愁いに満ちた濃藍色の瞳が伏し目がちにヤエへと向けられる。
「ヤエ、もう少しだけ待てるか?」
「? どうして?」
首を傾げればヤエの薄水色の髪が揺れる。
軍部へは車で送迎してもらった。だが帰宅時はどうすればいいのかを聞き忘れていたなと思い出した。
歩いて帰るには些か遠い。
「沓守も言っていたが、今、ヤエを守れる人員がここにいない。だから俺の傍にいろ」
「……」
「すぐに終わらせるから、いい子で待っていてくれ」
「……わかった」
執務机へと移動する環に頷けば、明らかにほっとした表情で微笑まれる。
思わず顔を逸らせばくすくすと小さな笑い声が聞こえた。
火照る頬を誤魔化すように視線を落とす。
椅子へ置いたままの風呂敷が目に入り、ヤエはもう一つの目的を思い出した。
「環」
「ん? どうした」
「これ、家に忘れていたから持ってきたんだけど」
執務机へ近づき、環の邪魔にならないよう机の端で風呂敷を広げる。
それから出てきた手紙の山に、環は心底げんなりとした顔で口を開いた。
「燃やしていい」
「へ? 燃やすの? 子爵からでしょ?」
予想外の言葉にヤエは目を丸くしてしまう。
疑問で動けないヤエを横目に、環は立ち上がり風呂敷をひょいと持ち上げ、中身をゴミ箱へ捨ててしまった。
入りきらなかった手紙が床へと散らばる。
「そ、そんな豪快に……」
ヤエは慌てて拾い上げる。
それは走り書きのような、人に読ませることを一切考慮していない便箋だ。
(海凪ヤエ、結婚、約束?)
ぎりぎり解読できてしまった文字に血の気が引いていく。
風呂敷に入っていた手紙は全て角山子爵からのものだ。
もちろん子爵と結婚の約束をした覚えはない。
事実を知ることを拒絶する気持ちとは裏腹に、頭の中は一切の疑問が櫛の歯で梳すくように解かれていく。

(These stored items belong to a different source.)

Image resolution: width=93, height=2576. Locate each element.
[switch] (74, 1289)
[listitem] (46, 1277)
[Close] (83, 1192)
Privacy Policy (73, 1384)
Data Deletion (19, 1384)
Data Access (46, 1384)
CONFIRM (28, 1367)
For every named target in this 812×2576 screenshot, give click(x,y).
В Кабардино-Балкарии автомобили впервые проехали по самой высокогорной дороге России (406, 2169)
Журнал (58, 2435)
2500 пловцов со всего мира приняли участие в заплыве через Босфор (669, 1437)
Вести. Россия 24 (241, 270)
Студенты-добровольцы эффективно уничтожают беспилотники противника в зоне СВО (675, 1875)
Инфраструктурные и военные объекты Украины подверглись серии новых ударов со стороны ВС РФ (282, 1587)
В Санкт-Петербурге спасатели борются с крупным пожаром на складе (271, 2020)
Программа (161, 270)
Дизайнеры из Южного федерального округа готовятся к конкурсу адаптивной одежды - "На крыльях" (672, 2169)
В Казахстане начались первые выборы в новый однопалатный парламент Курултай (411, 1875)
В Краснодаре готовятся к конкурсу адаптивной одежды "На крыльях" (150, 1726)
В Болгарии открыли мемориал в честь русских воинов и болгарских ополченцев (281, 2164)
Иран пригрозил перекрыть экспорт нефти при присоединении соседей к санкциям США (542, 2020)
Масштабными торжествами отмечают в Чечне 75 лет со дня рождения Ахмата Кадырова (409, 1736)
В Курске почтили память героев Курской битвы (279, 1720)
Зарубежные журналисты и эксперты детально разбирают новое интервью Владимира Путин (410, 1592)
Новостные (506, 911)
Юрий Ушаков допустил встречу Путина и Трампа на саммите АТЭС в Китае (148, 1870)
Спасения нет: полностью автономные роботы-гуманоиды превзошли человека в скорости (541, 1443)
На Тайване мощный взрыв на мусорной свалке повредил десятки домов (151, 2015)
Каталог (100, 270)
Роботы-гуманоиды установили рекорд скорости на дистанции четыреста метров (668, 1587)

(そういえば、環のお父様と同い年に娶られなくてよかった、って……。まさか)
夜の闇よりも深い怯えを宿した瞳から手紙を引き離すように、大きく、温かな手のひらがヤエの視界を隠す。
抱きしめられるように後ろへと引かれ、環の肩口へ頭がぶつかった。
「た、環?」
「見たか?」
「え? な、なにも……?」
「……ならいい」
するりと手をなぞられ、持っていた便箋を優しく取られる。
視界が開けると、びりびりと便箋を破る環が目に飛び込んできた。
細切れになった便箋がゴミ箱へ降り注ぐ。
彼の徹底ぶりにヤエの口から呆れが漏れた。
「そんなに見せたくなかったものなの?」
「あぁ」
「角や……」
「ヤエの口からその名は聞きたくない」
口に出そうとするも、環に阻まれ最後まで喋ることができなかった。
唇に触れる指先が気恥ずかしい。
ヤエが抗議の目を向ければ、環は首を竦めて離してくれた。
「ヤエは俺の名だけ口にしていればいい」
「いや、無理でしょ」
「ふっ冗談だ。まぁ色々問題のある一門でな。軍部で調査中だ。いい子だから誰にも言うなよ」
「言わないわよ」
「あぁ、信じている」
環が頷いた拍子に艶やかな黒髪が揺れる。
釣り上がった口元と一欠片の疑いを持たない濃藍色には期待が込められているのだろう。
ヤエは信頼に応えようと心に決め、背筋を伸ばした。